High magnetoresistance at room temperature in p-i-n graphene nanoribbons due to band-to-band tunneling effects
Gengchiau Liang, S. Bala kumar, M. B. A. Jalil, and S. G. Tan

TL;DR
This paper demonstrates high room-temperature magnetoresistance in p-i-n graphene nanoribbon heterostructures, leveraging band-to-band tunneling effects to significantly improve magnetic sensing performance.
Contribution
It introduces a novel p-i-n GNR heterostructure design that achieves high magnetoresistance at room temperature by suppressing thermal currents through band gaps.
Findings
High magnetoresistance ratio achieved at room temperature.
Edge-roughness and channel length increase magnetoresistance.
Channel width affects operating bias and device performance.
Abstract
A large magnetoresistance effect is obtained at room-temperature by using p-i-n armchair-graphene-nanoribbon (GNR) heterostructures.
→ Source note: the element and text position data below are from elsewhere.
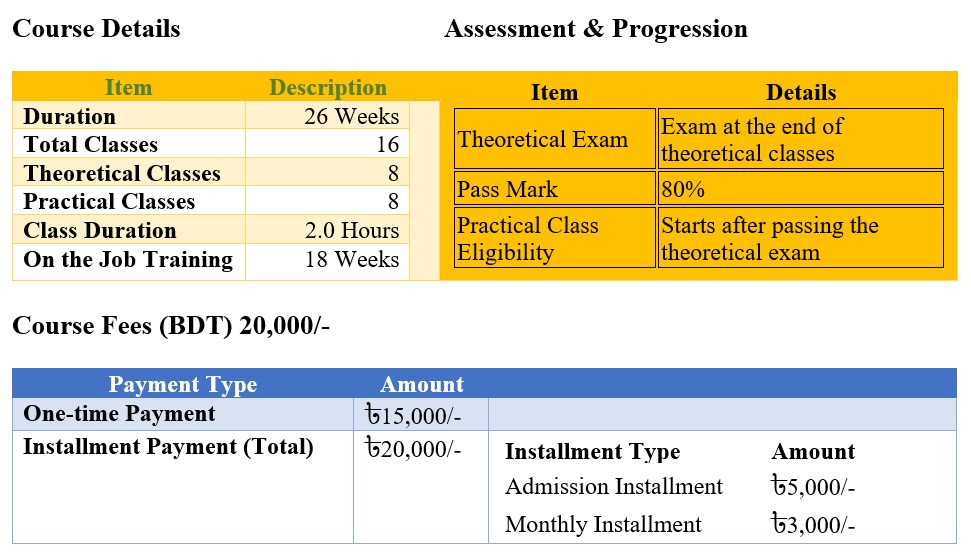Click the Course Details heading
This screenshot has width=971, height=559.
96,28
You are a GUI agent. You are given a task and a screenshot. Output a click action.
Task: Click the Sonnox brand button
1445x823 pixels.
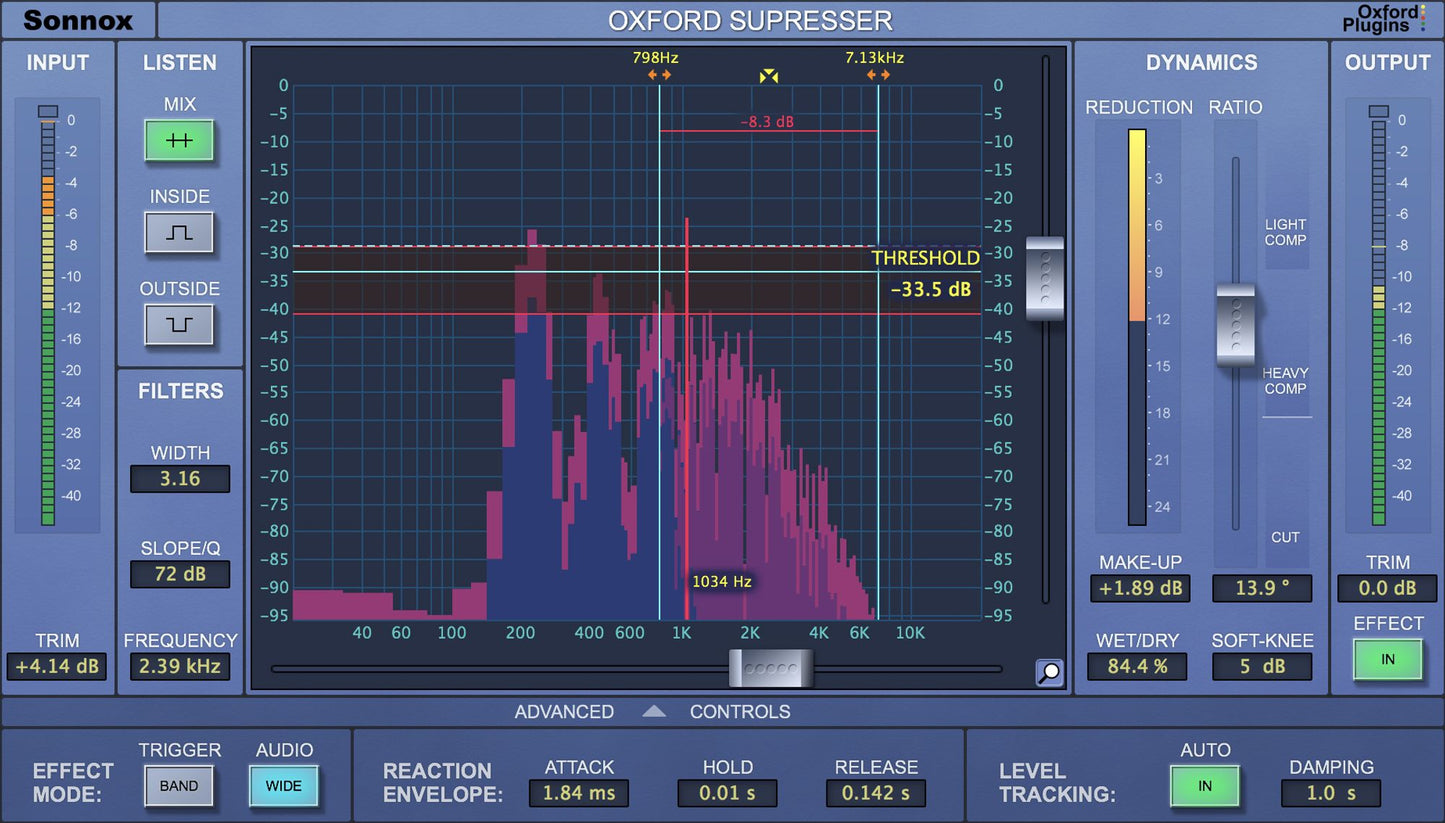point(77,20)
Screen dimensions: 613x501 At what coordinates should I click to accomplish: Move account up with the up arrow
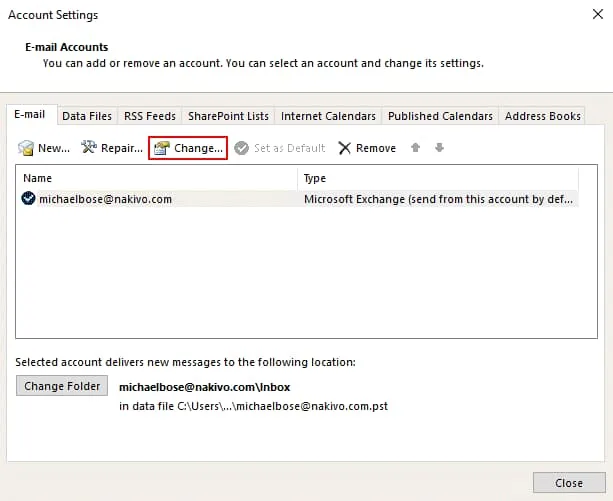(x=415, y=148)
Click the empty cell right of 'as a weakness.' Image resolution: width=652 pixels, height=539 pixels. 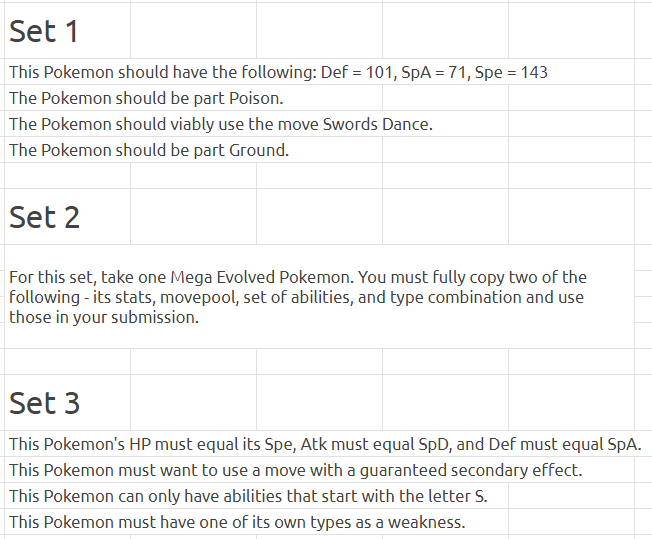pos(571,522)
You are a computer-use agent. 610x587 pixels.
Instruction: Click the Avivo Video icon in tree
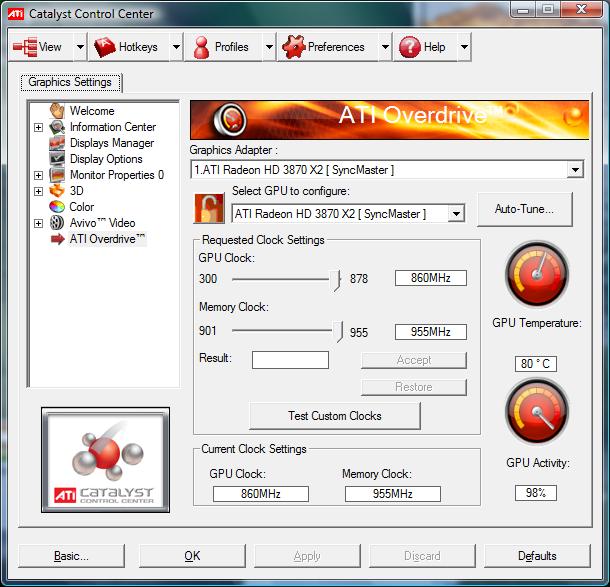coord(58,223)
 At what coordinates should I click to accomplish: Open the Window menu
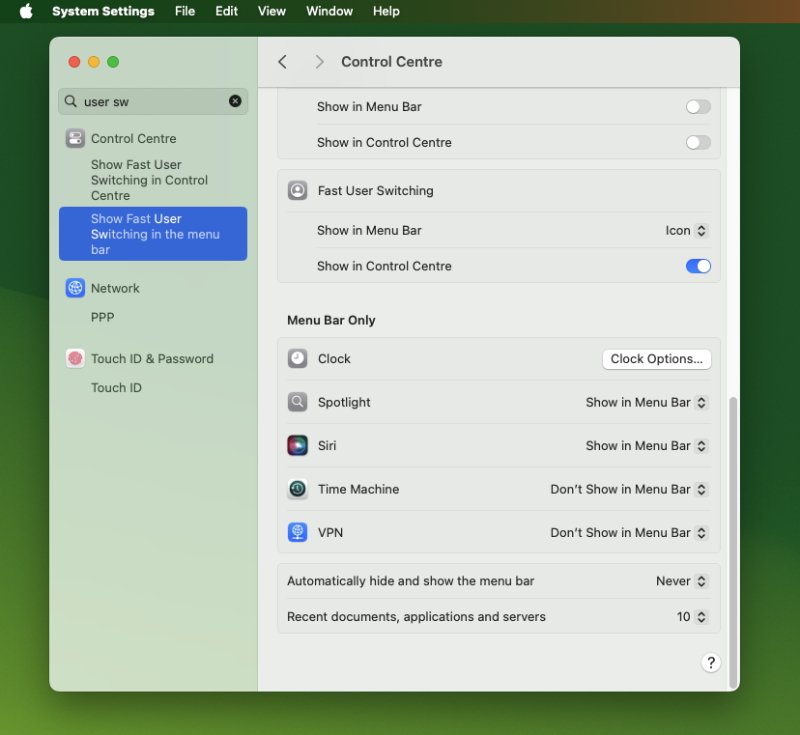point(329,11)
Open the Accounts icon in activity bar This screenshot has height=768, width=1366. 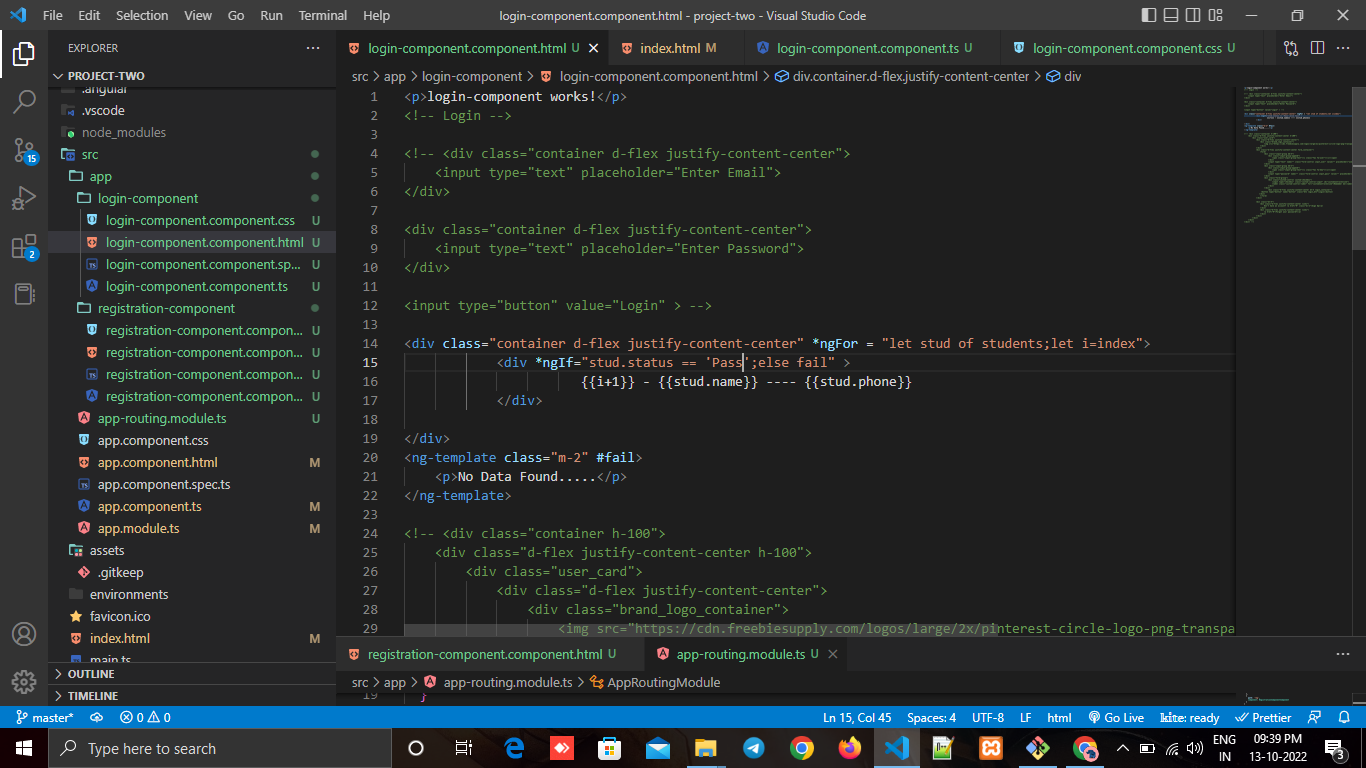pyautogui.click(x=24, y=634)
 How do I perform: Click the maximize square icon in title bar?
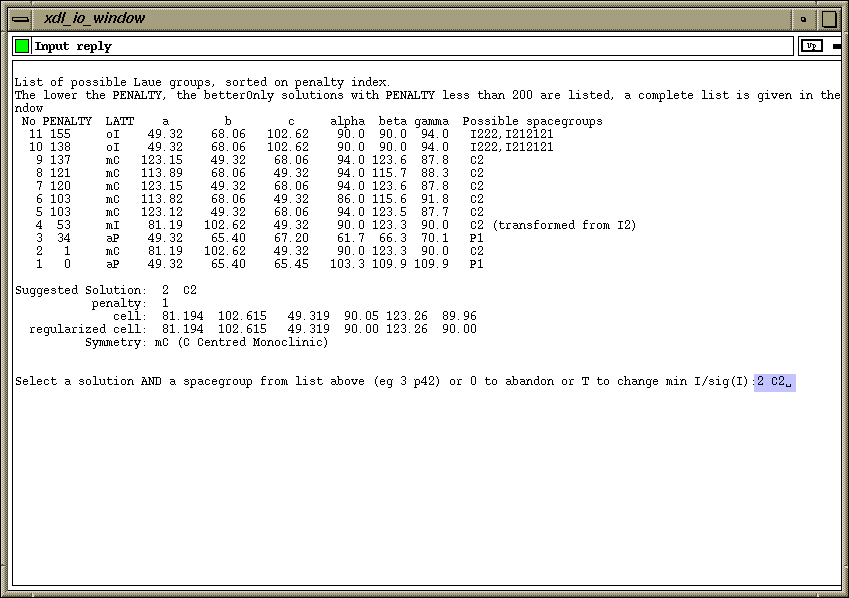pos(829,19)
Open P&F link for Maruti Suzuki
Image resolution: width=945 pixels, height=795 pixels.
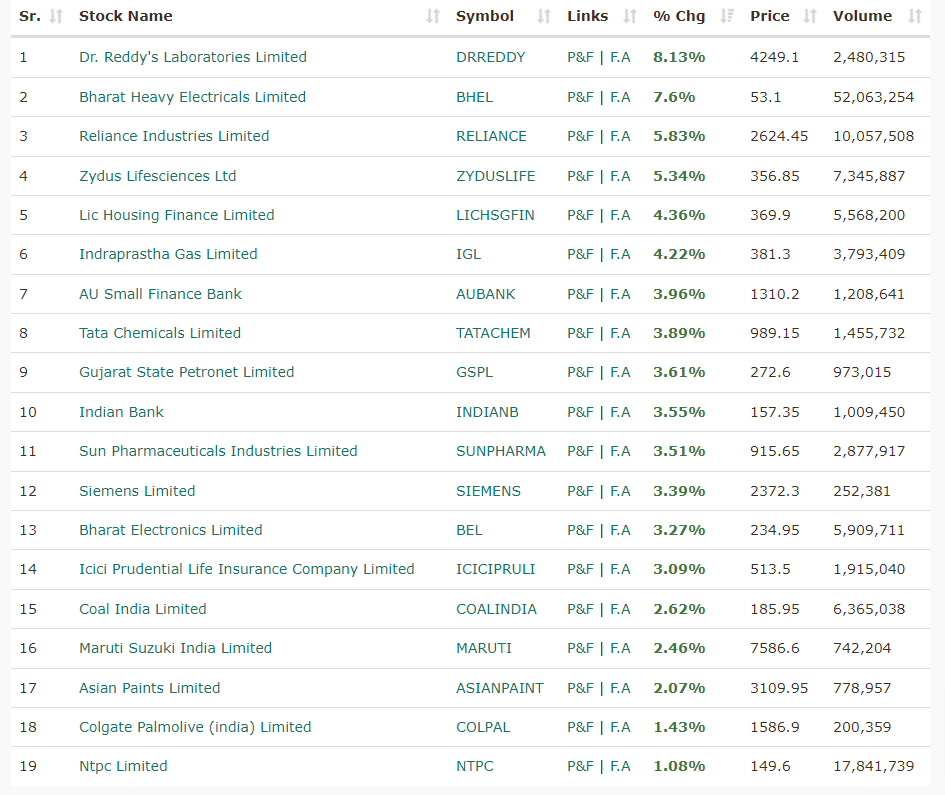pyautogui.click(x=580, y=649)
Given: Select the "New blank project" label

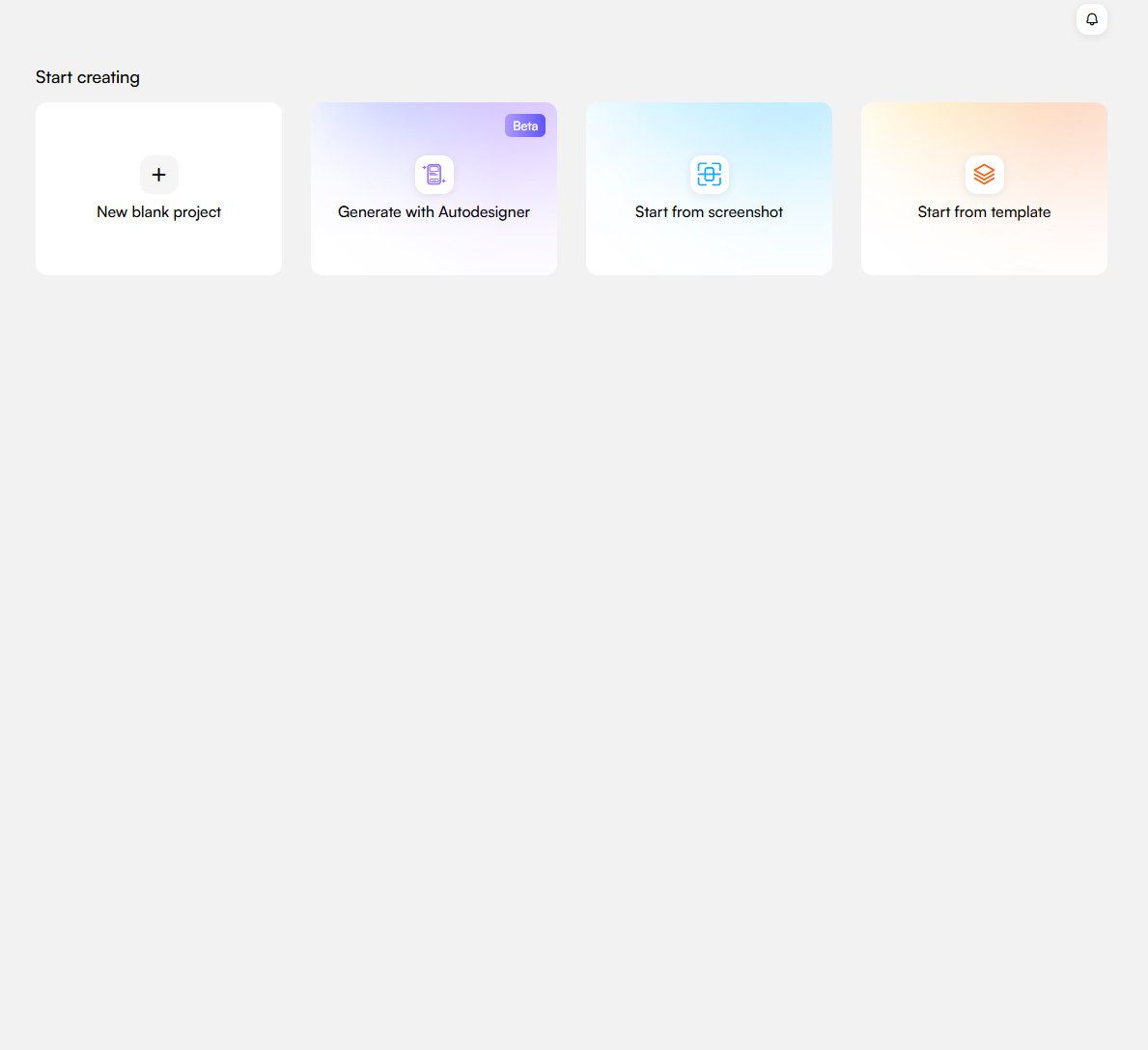Looking at the screenshot, I should tap(159, 212).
The key advantage is the virtual elimination of thermal currents due to the presence of band gaps in the contacts. The current at B=0T is greatly decreased while the current at B>0T is relatively large due to the band-to-band tunneling effects, resulting in a high magnetoresistance ratio, even at room-temperature. Moreover, we explore the effects of edge-roughness, length, and width of GNR channels on device performance. An increase in edge-roughness and channel length enhances the magnetoresistance ratio while increased channel width can reduce the operating bias.